Dengan berkembangnya ekonomi daerah, Masyarakat Adat dapat bertahan lebih baik dalam menghadapi ancaman terhadap cara hidup dan kelestarian tanah adatnya.
Pelibatan kaum muda
Makin banyak anak muda di perdesaan yang tidak menemukan mata pencaharian yang layak di lingkungannya memilih pindah ke kota untuk mencari pekerjaan. Kondisi ini menyebabkan usaha tani keluarga dan usaha kehutanan di daerah setempat tidak lagi memiliki semangat dan keterampilan tenaga kerja muda yang dibutuhkan untuk melanjutkan dan mengembangkan usaha tersebut. Rainforest Alliance membekali kaum muda perdesaan dengan pelatihan, keterampilan kewirausahaan, bimbingan, dan pendanaan agar mereka dapat mengembangkan karier yang menguntungkan dan lebih berkelanjutan di lingkungan tempat tinggalnya, dan membantu masyarakat di dalamnya untuk berinovasi dan berkembang di era sekarang ini. Di Calakmul, Meksiko, program Our Forest, Our Future yang telah berlangsung lama memperkenalkan kepada kaum muda berbagai keterampilan dan pekerjaan yang tidak hanya membantu mereka menghindari perpindahan ke luar daerah, tetapi juga membantu melestarikan hutan setempat.
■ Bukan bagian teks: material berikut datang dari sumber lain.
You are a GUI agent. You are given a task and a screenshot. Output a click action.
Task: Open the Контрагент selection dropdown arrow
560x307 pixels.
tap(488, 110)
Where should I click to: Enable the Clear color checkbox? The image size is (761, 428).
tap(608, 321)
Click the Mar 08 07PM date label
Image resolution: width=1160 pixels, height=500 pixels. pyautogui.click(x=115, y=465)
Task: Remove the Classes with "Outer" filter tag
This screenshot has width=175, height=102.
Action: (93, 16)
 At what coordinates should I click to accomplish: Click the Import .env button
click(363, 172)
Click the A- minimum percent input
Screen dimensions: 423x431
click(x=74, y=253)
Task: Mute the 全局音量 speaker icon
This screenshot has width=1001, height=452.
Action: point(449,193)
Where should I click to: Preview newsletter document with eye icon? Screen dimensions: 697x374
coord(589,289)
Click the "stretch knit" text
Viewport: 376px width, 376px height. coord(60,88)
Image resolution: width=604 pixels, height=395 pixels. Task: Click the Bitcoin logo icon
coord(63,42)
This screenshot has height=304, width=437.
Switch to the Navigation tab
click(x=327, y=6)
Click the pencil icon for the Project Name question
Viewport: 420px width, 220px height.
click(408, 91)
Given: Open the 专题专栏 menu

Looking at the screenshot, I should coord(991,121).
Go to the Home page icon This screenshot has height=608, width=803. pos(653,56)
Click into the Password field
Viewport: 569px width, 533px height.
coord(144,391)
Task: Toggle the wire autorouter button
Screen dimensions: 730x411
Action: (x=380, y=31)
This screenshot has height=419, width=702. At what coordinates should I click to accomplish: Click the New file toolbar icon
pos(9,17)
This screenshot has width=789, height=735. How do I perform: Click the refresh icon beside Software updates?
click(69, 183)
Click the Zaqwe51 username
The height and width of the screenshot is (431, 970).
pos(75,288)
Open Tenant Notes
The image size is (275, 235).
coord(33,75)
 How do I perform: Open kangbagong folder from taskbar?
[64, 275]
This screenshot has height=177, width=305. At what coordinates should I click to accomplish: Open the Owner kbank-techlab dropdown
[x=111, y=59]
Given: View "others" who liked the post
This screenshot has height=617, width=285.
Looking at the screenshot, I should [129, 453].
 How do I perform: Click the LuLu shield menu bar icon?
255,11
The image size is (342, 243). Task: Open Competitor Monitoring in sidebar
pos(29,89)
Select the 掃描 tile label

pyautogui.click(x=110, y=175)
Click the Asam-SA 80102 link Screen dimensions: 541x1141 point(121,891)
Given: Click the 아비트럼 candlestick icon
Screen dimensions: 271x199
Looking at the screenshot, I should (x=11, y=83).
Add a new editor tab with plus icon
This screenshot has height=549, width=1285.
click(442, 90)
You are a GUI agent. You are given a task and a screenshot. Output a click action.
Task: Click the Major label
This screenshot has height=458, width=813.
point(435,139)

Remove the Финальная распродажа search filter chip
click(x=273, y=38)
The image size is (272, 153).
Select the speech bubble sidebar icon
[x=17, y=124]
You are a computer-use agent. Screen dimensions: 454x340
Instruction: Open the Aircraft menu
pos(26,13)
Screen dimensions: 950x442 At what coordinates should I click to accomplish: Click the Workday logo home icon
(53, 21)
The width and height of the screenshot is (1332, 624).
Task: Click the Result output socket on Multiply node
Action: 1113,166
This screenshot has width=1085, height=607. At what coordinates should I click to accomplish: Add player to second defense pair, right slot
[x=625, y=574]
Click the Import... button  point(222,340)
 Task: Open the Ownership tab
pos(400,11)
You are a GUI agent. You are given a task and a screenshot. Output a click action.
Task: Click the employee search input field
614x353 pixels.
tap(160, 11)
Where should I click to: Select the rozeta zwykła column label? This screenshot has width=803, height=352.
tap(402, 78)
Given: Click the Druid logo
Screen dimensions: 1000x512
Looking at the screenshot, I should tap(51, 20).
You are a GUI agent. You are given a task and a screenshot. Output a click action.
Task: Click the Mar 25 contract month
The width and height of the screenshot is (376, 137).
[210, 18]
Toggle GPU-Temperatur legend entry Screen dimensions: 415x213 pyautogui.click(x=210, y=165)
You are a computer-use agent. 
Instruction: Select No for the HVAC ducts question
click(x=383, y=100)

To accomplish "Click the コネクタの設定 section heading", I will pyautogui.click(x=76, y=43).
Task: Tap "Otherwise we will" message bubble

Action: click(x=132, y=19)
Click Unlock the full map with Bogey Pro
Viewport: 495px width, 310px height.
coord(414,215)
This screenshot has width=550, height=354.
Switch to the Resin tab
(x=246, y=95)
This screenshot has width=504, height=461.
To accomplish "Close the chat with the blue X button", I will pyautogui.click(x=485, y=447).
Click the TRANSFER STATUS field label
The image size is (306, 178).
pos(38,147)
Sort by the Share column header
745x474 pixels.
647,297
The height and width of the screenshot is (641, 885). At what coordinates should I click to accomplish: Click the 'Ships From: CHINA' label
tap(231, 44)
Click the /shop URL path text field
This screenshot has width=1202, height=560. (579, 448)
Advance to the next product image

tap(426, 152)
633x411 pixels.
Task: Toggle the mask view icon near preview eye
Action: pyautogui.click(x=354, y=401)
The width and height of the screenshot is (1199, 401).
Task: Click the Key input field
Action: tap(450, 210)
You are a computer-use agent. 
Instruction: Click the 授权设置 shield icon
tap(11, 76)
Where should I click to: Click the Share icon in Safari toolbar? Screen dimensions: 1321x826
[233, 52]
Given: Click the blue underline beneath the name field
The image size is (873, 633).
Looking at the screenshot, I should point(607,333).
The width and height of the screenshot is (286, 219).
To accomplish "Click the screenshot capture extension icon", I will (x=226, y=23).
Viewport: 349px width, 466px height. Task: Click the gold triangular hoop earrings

Di masyarakat petani kopi dan teh di Gunung Kenya di Afrika Timur, kami berupaya meningkatkan keberlanjutan dan ketahanan iklim dengan memberikan pelatihan kewirausahaan dan akses pembiayaan kepada kaum muda di sana. Kami juga berupaya memastikan partisipasi kaum muda dalam dewan pengelolaan lahan di tingkat county (struktur tata kelola pengambilan keputusan masyarakat) yang kami dukung untuk meningkatkan keberlanjutan dan kesejahteraan masyarakat. Bekerja sama dengan sebuah organisasi setempat di Bali, kami juga meluncurkan satu program pelatihan bagi jurnalis muda untuk berpartisipasi dalam program penelitian mengenai kakao dan keberlanjutan.
Mendukung dan melindungi HAM: Memerlukan adanya sebuah aliansi
Meningkatkan HAM dalam rantai pasok sektor pertanian dan kehutanan memerlukan kolaborasi yang tidak hanya dilakukan para pelaku dalam rantai pasok. Pemerintah, masyarakat sipil, dan berbagai lapisan masyarakat harus mendorong penegakan HAM melalui kebijakan, program, dan tindakannya sendiri, dengan organisasi seperti Rainforest Alliance yang memegang peran penting sebagai penyelenggara. Pendekatan strategis kami terhadap transformasi keberlanjutan, termasuk sertifikasi, kemitraan dengan perusahaan, inisiatif lanskap dan masyarakat, serta advokasi pemerintah yang ditargetkan, menjadi sarana yang sangat berharga untuk memperjuangkan HAM di dalam lanskap perdesaan tempat kami bekerja.